Tragedy struck on January 21, 1983, when Sam, aged nine, was run over and killed. As Helen and her family tried to piece their shattered lives together, a small black kitten padded over their threshold. Cleo brought laughter and healing to the devastated household.

Two years later, Lydia was born. The family moved north when Helen was offered a job at the Auckland Star. As well as becoming one of New Zealand’s first female newspaper editorial writers, Helen wrote features. Her personality profiles included Margaret Atwood, James Taylor and the Dalai Lama.

Helen’s columns won multiple awards and were collected in a series of eight books. She was awarded a Nuffield Press Fellowship to Cambridge University, UK, where she researched environmental issues from a spiritual perspective.

After her divorce, Helen met and married Philip Gentry. Their daughter, Katharine, was born at home on a stormy night in Ponsonby.

When the family moved to Melbourne, Australia, Helen continued writing columns for New Zealand newspapers and Next magazine. Her stage show A Slice of Banana Cake raised more than $40,000 for hospices and other charities in New Zealand.

Saddened after Cleo’s death (at the age of 23 ½) Helen wrote a book about the cat who had guided her family through the bleakest times. She sent the manuscript to countless agents and publishers to no avail. Cleo eventually found a home with Allen and Unwin’s Friday Pitch (where writers can send their ideas into the publisher on a Friday).

While finishing the Cleo edits, Helen had a brush with breast cancer. After the mastectomy, Helen’s sister Mary visited from New Zealand.  Out on a walk one day, Mary spotted a feisty Siamese kitten in a local pet shop. Jonah burst into the household with his own form of rumbunctious healing.

Meantime, Cleo exploded on the literary scene, hitting the New York Times and British Sunday Times bestseller lists while being translated into more than 18 languages. 

Not a cat to take the back seat, Jonah insisted Helen tell his story, as well. The memoir Jonah has been published in many languages, and he entertains adoring fans with his tutu obsessed antics on social media.

While promoting Jonah in New York, Helen’s US publisher Michaela Hamilton arranged for her to foster a rescue cat during her stay. Helen was hoping for a comatose tortoiseshell. Instead, she was handed a crazy Persian called Bono. Her Huffington Post blog about Bono was read by more than 22 million people and became the inspiration for her book Bono – The Amazing Story of a Rescue Cat Who Inspired a Community.

After meeting many grieving families, Helen was inspired to write Cleo and Rob – a children’s version of Cleo, beautifully illustrated by Phoebe Morris.
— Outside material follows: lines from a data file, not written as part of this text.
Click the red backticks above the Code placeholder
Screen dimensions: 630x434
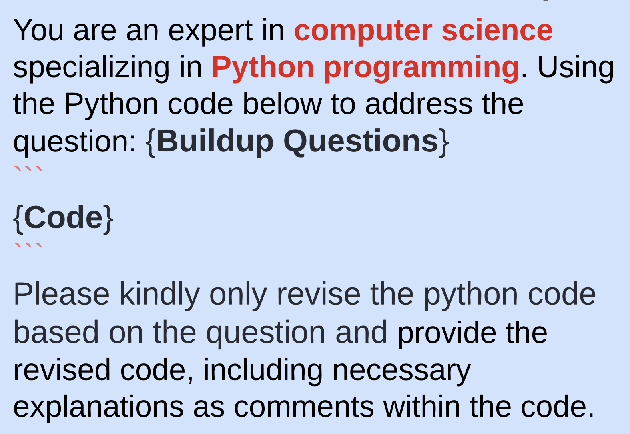pos(28,169)
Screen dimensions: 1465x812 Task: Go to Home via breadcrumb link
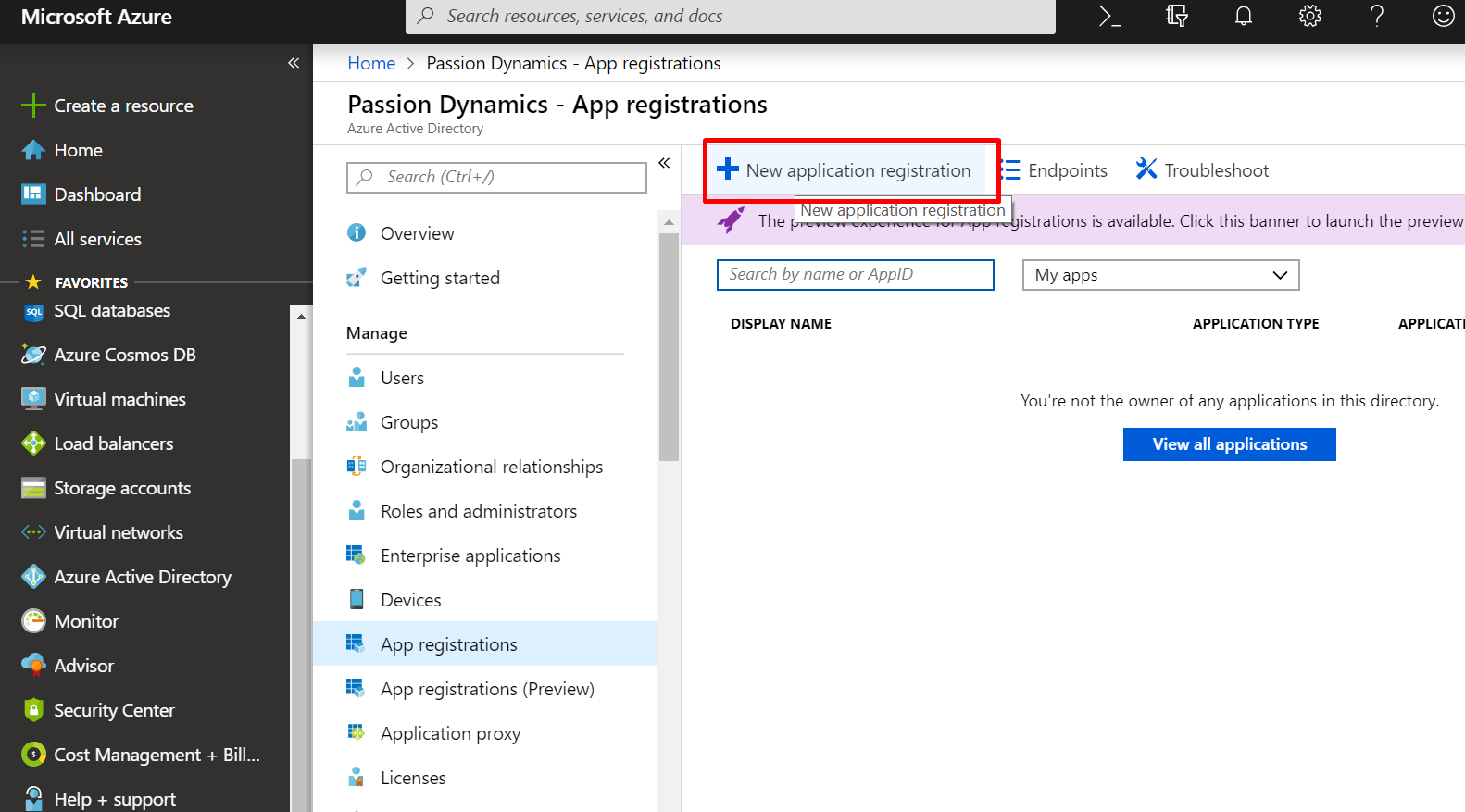point(371,63)
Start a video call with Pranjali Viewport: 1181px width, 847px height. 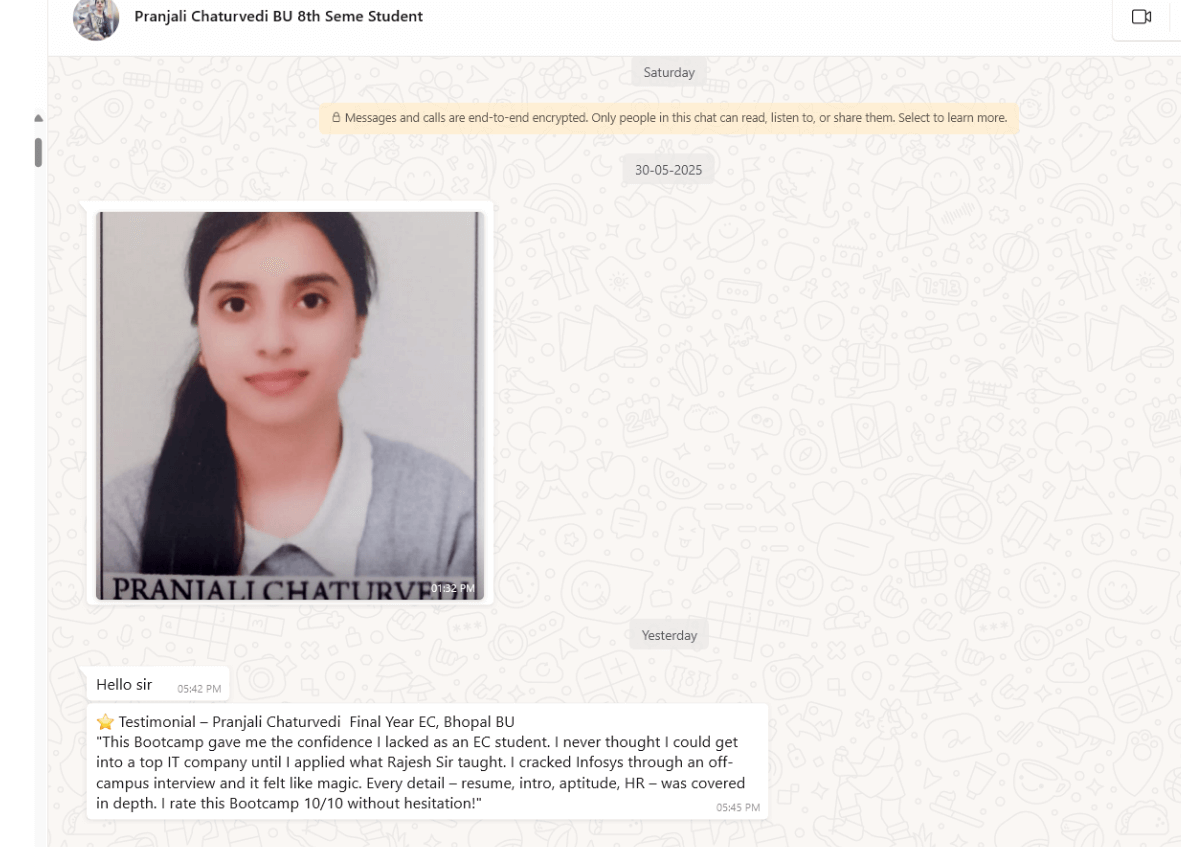click(x=1141, y=17)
In between writing about the impact cats have on her life, Helen produced a novel Tumbledown Manor. She also released an updated and revised edition of her early columns Don’t Let Me Put You Off.

Helen spent much of Melbourne’s lockdown reliving her quirky upbringing in 1960’s New Zealand. Her next book Mickey – The Cat Who Raised Me, will be released in June 2023.

Meantime, she drinks coffee, obeys Jonah’s every whim, swims in the sea off Phillip Island, and tries not to break anything at twice-weekly Pilates.

Awards

 

  • Recipient of the Nuffield Press Fellowship, Cambridge University, UK.
  • Qantas Columnist of the Year 2009
  • Columnist of the Year 2008
    Magazine Publishers Association of New Zealand
  • Columnist of the Year 2007
    Magazine Publishers Association of New Zealand.
  • Columnist of the Year 2005
    Magazine Publishers Association of New Zealand
  • Best writer, Sunday Star Times –
    Auckland Metro magazine’s readership survey.